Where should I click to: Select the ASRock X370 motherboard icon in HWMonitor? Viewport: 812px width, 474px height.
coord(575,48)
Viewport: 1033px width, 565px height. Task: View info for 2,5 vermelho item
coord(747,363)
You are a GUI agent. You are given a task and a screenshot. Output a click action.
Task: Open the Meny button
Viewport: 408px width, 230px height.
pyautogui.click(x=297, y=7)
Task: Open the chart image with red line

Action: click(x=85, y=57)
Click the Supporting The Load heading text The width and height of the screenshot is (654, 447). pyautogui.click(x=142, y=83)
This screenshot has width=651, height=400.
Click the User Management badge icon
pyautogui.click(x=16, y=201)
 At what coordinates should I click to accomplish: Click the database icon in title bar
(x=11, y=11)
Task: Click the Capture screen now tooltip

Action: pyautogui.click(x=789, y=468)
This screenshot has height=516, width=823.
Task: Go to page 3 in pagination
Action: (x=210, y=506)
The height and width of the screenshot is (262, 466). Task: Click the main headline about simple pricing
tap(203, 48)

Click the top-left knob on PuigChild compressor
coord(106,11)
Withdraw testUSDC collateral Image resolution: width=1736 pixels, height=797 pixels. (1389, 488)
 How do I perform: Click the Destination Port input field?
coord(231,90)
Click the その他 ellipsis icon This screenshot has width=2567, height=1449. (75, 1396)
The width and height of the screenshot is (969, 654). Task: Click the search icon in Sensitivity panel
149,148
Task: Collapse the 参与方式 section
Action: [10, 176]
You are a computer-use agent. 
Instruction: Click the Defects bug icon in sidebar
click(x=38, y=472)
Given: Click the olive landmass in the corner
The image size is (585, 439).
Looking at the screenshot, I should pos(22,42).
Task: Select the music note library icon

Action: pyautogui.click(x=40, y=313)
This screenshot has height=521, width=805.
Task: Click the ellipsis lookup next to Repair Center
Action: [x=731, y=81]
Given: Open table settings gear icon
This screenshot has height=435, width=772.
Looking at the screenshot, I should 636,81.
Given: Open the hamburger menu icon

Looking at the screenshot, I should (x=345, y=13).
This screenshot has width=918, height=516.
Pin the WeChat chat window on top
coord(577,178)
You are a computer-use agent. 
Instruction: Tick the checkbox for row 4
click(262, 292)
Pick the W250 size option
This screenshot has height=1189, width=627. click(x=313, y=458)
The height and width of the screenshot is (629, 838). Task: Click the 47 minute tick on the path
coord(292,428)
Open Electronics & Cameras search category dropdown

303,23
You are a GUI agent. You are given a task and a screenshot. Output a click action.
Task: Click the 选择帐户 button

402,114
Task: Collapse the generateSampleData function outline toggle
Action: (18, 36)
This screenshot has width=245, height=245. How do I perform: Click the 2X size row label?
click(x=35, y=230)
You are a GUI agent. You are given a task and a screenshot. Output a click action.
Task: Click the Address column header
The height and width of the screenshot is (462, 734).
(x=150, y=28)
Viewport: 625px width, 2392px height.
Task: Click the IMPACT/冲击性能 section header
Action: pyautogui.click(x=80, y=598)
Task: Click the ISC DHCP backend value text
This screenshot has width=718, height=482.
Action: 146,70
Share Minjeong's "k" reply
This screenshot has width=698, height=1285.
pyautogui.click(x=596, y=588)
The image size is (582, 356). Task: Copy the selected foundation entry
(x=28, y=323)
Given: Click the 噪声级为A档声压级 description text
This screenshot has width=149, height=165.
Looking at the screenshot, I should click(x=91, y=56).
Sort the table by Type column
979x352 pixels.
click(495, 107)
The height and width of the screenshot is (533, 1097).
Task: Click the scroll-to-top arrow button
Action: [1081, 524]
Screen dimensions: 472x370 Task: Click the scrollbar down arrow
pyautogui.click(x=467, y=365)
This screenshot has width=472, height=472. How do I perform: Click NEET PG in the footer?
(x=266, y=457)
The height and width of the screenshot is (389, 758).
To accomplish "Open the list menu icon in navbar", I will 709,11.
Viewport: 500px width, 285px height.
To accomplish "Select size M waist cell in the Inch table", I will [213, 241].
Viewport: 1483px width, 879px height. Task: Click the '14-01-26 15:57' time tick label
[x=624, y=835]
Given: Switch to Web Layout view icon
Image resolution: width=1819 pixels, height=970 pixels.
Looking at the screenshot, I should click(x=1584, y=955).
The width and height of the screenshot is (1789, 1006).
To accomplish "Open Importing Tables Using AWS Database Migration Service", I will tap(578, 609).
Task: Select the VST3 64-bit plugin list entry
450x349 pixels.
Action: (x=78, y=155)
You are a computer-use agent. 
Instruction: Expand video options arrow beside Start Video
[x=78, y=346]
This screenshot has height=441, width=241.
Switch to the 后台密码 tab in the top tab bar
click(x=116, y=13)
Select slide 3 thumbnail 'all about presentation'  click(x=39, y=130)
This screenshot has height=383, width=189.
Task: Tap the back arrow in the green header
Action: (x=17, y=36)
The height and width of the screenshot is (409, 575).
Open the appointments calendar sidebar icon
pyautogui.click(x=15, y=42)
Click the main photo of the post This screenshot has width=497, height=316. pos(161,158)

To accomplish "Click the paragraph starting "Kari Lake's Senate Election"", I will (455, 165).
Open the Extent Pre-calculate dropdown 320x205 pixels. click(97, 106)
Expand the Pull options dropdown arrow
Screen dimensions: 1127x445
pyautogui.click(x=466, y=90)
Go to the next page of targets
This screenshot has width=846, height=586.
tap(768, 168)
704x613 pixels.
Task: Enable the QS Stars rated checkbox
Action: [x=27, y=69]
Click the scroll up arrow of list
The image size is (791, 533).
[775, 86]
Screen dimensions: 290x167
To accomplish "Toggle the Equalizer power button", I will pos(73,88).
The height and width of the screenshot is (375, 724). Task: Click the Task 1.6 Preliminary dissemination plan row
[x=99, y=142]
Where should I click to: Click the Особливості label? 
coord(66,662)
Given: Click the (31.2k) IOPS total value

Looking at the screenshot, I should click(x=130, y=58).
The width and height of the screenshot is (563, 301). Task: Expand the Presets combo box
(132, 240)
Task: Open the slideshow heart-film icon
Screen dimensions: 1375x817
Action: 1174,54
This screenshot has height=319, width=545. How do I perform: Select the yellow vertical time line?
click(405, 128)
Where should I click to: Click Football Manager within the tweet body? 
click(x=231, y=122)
-=-=-
Task to complete: Restate every line of the data word for word.

Task answer:
Where should I click to: Select the ASRock X370 motherboard icon in HWMonitor? Viewport: 812px width, 474px height.
coord(575,48)
Viewport: 1033px width, 565px height. Task: View info for 2,5 vermelho item
coord(747,363)
You are a GUI agent. You are given a task and a screenshot. Output a click action.
Task: Open the Meny button
Viewport: 408px width, 230px height.
pyautogui.click(x=297, y=7)
Task: Open the chart image with red line

Action: click(x=85, y=57)
Click the Supporting The Load heading text The width and height of the screenshot is (654, 447). pyautogui.click(x=142, y=83)
This screenshot has width=651, height=400.
Click the User Management badge icon
pyautogui.click(x=16, y=201)
 At what coordinates should I click to accomplish: Click the database icon in title bar
(x=11, y=11)
Task: Click the Capture screen now tooltip

Action: pyautogui.click(x=789, y=468)
This screenshot has height=516, width=823.
Task: Go to page 3 in pagination
Action: (x=210, y=506)
The height and width of the screenshot is (262, 466). Task: Click the main headline about simple pricing
tap(203, 48)

Click the top-left knob on PuigChild compressor
coord(106,11)
Withdraw testUSDC collateral Image resolution: width=1736 pixels, height=797 pixels. (1389, 488)
 How do I perform: Click the Destination Port input field?
coord(231,90)
Click the その他 ellipsis icon This screenshot has width=2567, height=1449. (75, 1396)
The width and height of the screenshot is (969, 654). Task: Click the search icon in Sensitivity panel
149,148
Task: Collapse the 参与方式 section
Action: [10, 176]
You are a computer-use agent. 
Instruction: Click the Defects bug icon in sidebar
click(x=38, y=472)
Given: Click the olive landmass in the corner
The image size is (585, 439).
Looking at the screenshot, I should pos(22,42).
Task: Select the music note library icon

Action: pyautogui.click(x=40, y=313)
This screenshot has height=521, width=805.
Task: Click the ellipsis lookup next to Repair Center
Action: [x=731, y=81]
Given: Open table settings gear icon
This screenshot has height=435, width=772.
Looking at the screenshot, I should 636,81.
Given: Open the hamburger menu icon

Looking at the screenshot, I should (x=345, y=13).
This screenshot has width=918, height=516.
Pin the WeChat chat window on top
coord(577,178)
You are a computer-use agent. 
Instruction: Tick the checkbox for row 4
click(262, 292)
Pick the W250 size option
This screenshot has height=1189, width=627. click(x=313, y=458)
The height and width of the screenshot is (629, 838). Task: Click the 47 minute tick on the path
coord(292,428)
Open Electronics & Cameras search category dropdown

303,23
You are a GUI agent. You are given a task and a screenshot. Output a click action.
Task: Click the 选择帐户 button

402,114
Task: Collapse the generateSampleData function outline toggle
Action: (18, 36)
This screenshot has width=245, height=245. How do I perform: Click the 2X size row label?
click(x=35, y=230)
You are a GUI agent. You are given a task and a screenshot. Output a click action.
Task: Click the Address column header
The height and width of the screenshot is (462, 734).
(x=150, y=28)
Viewport: 625px width, 2392px height.
Task: Click the IMPACT/冲击性能 section header
Action: pyautogui.click(x=80, y=598)
Task: Click the ISC DHCP backend value text
This screenshot has width=718, height=482.
Action: 146,70
Share Minjeong's "k" reply
This screenshot has width=698, height=1285.
pyautogui.click(x=596, y=588)
The image size is (582, 356). Task: Copy the selected foundation entry
(x=28, y=323)
Given: Click the 噪声级为A档声压级 description text
This screenshot has width=149, height=165.
Looking at the screenshot, I should click(x=91, y=56).
Sort the table by Type column
979x352 pixels.
click(495, 107)
The height and width of the screenshot is (533, 1097).
Task: Click the scroll-to-top arrow button
Action: [1081, 524]
Screen dimensions: 472x370 Task: Click the scrollbar down arrow
pyautogui.click(x=467, y=365)
This screenshot has width=472, height=472. How do I perform: Click NEET PG in the footer?
(x=266, y=457)
The height and width of the screenshot is (389, 758).
To accomplish "Open the list menu icon in navbar", I will 709,11.
Viewport: 500px width, 285px height.
To accomplish "Select size M waist cell in the Inch table", I will [213, 241].
Viewport: 1483px width, 879px height. Task: Click the '14-01-26 15:57' time tick label
[x=624, y=835]
Given: Switch to Web Layout view icon
Image resolution: width=1819 pixels, height=970 pixels.
Looking at the screenshot, I should click(x=1584, y=955).
The width and height of the screenshot is (1789, 1006).
To accomplish "Open Importing Tables Using AWS Database Migration Service", I will tap(578, 609).
Task: Select the VST3 64-bit plugin list entry
450x349 pixels.
Action: (x=78, y=155)
You are a computer-use agent. 
Instruction: Expand video options arrow beside Start Video
[x=78, y=346]
This screenshot has height=441, width=241.
Switch to the 后台密码 tab in the top tab bar
click(x=116, y=13)
Select slide 3 thumbnail 'all about presentation'  click(x=39, y=130)
This screenshot has height=383, width=189.
Task: Tap the back arrow in the green header
Action: (x=17, y=36)
The height and width of the screenshot is (409, 575).
Open the appointments calendar sidebar icon
pyautogui.click(x=15, y=42)
Click the main photo of the post This screenshot has width=497, height=316. pos(161,158)

To accomplish "Click the paragraph starting "Kari Lake's Senate Election"", I will (455, 165).
Open the Extent Pre-calculate dropdown 320x205 pixels. click(97, 106)
Expand the Pull options dropdown arrow
Screen dimensions: 1127x445
pyautogui.click(x=466, y=90)
Go to the next page of targets
This screenshot has width=846, height=586.
tap(768, 168)
704x613 pixels.
Task: Enable the QS Stars rated checkbox
Action: [x=27, y=69]
Click the scroll up arrow of list
The image size is (791, 533).
[775, 86]
Screen dimensions: 290x167
To accomplish "Toggle the Equalizer power button", I will pos(73,88).
The height and width of the screenshot is (375, 724). Task: Click the Task 1.6 Preliminary dissemination plan row
[x=99, y=142]
Where should I click to: Click the Особливості label? 
coord(66,662)
Given: Click the (31.2k) IOPS total value

Looking at the screenshot, I should click(x=130, y=58).
The width and height of the screenshot is (563, 301). Task: Expand the Presets combo box
(132, 240)
Task: Open the slideshow heart-film icon
Screen dimensions: 1375x817
Action: 1174,54
This screenshot has height=319, width=545. How do I perform: Select the yellow vertical time line?
click(405, 128)
Where should I click to: Click Football Manager within the tweet body? 
click(x=231, y=122)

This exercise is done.